■ Raw data
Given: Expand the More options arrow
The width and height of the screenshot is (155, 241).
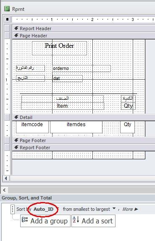Looking at the screenshot, I should [x=136, y=209].
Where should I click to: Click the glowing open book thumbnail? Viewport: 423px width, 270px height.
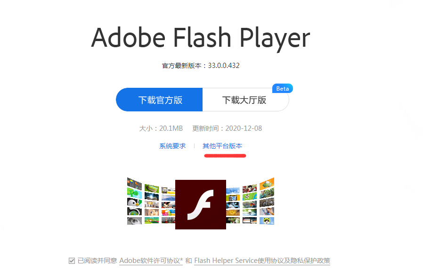[152, 196]
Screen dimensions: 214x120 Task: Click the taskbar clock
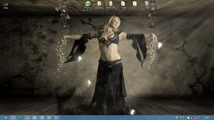coord(207,118)
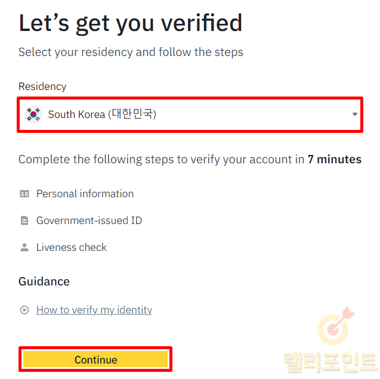Click the target logo watermark
The width and height of the screenshot is (380, 379).
[x=337, y=327]
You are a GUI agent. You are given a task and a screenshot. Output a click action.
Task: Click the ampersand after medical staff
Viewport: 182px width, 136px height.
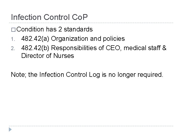pos(164,48)
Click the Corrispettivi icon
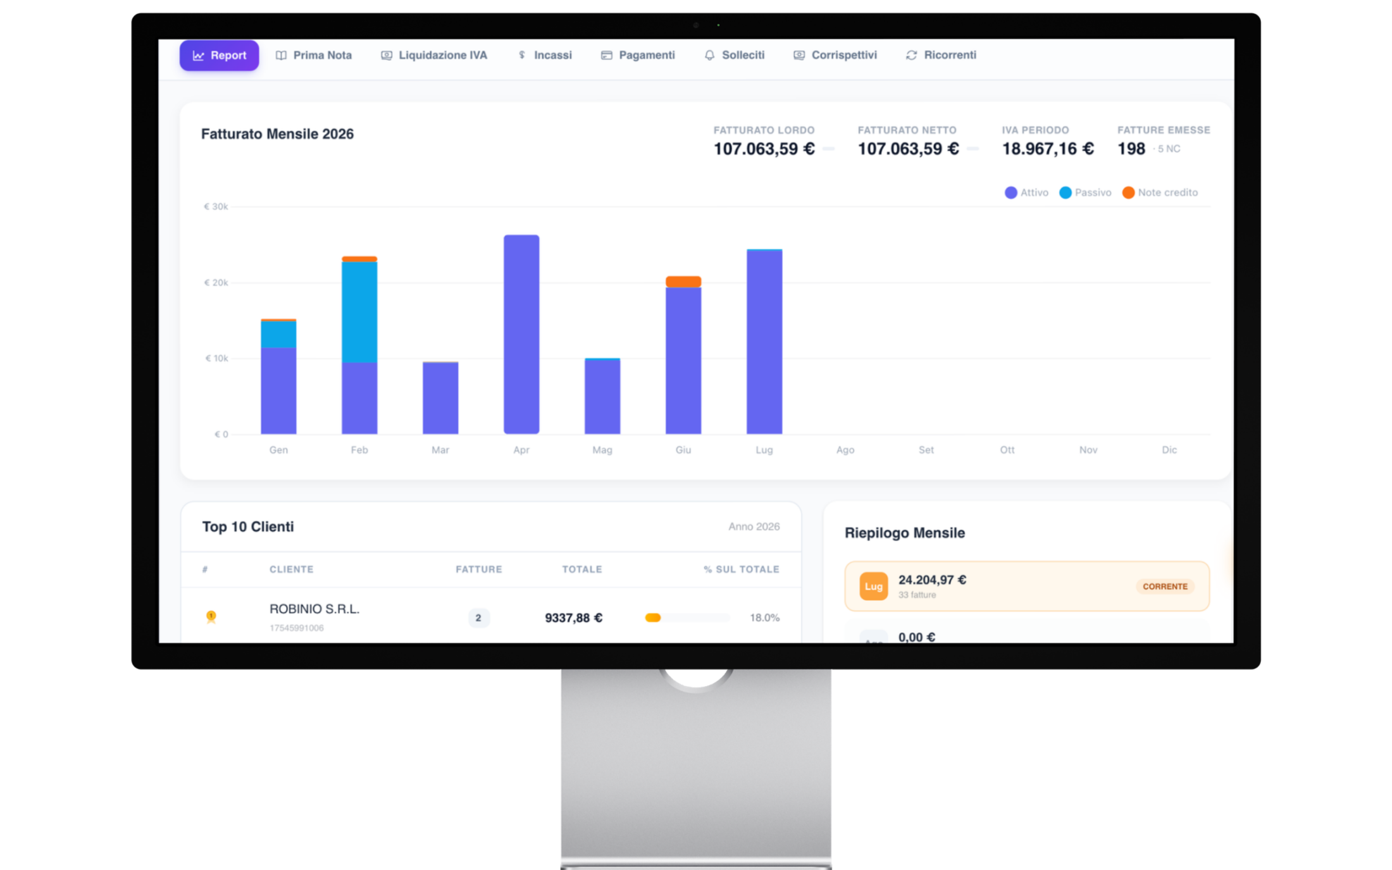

■ Instructions for the task
Pictures must be left out when the records are transcribed exactly.

■ Completed exercise
Given: Expand the More options arrow
The width and height of the screenshot is (155, 241).
Looking at the screenshot, I should [x=136, y=209].
Where should I click to: Click the glowing open book thumbnail? Viewport: 423px width, 270px height.
[152, 196]
Screen dimensions: 214x120 Task: Click the taskbar clock
coord(207,118)
Click the target logo watermark
The width and height of the screenshot is (380, 379).
[x=337, y=327]
You are a GUI agent. You are given a task and a screenshot. Output a click action.
Task: Click the ampersand after medical staff
Viewport: 182px width, 136px height.
pos(164,48)
Click the Corrispettivi icon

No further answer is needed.